Posted to j-users@xerces.apache.org by "Jesus (John) Salvo Jr." <jo...@softgame.com.au> on 2001/11/26 08:05:26 UTC
Unicode characters written as ? in XML file
Xerces J 1.4.4.
I am trying to convert an existing Unicode text file ( sampleutf16.txt )
into XML.
Attached is my sample program UnicodeTest.java ( Set the first parameter as
the name of the input text file, the second parameter the name of the output
XML file. )
The output ( sample.xml ) that I get is:
<?xml version="1.0" encoding="UTF-8"?>
<trivia-questions>
<question ask="??2001??????????????????????????"/>
</trivia-questions>
What I was expecting was something like ( for sampleutf16.txt ):
<?xml version="1.0" encoding="UTF-8"?>
<trivia-questions>
<question ask="截止2001年.........."/>
</trivia-questions>
( See section 1.1 of http://www.unicode.org/unicode/reports/tr20/ )
I got the "&#x" values using "watch expression [ and show as Hex ]" in
JBuilder while debugging. Also compared that with the hex editor. The sample
program reads in the unicode text file into the variable "line" all fine.

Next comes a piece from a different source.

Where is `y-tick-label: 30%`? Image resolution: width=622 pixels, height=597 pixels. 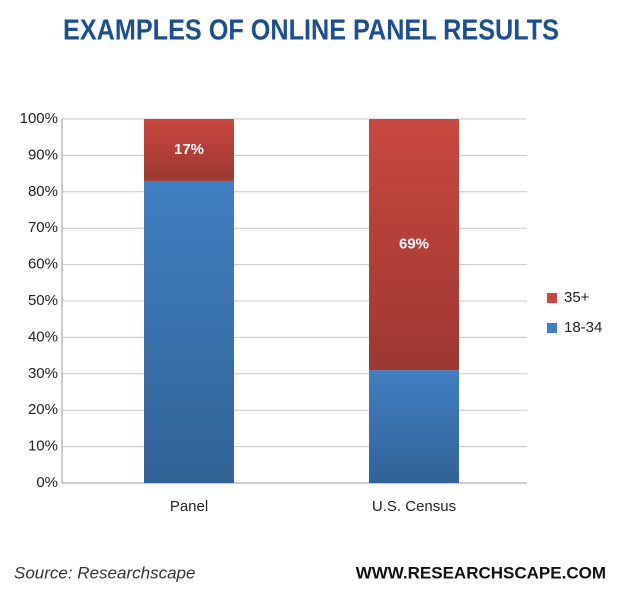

I have also tried reading in an UTF8 file ( sampleutf8.txt ) by replacing
the the following line the UnicodeTest.java from:
InputStreamReader isr = new InputStreamReader( new FileInputStream(
inputFile ), "UTF-16" ); // You cant use this with sampleutf8.txt
to:
InputStreamReader isr = new InputStreamReader( new FileInputStream(
inputFile ), "UTF-8" ); // You cant use this with sampleutf16.txt
...with the same results.
What am I doing wrong?
John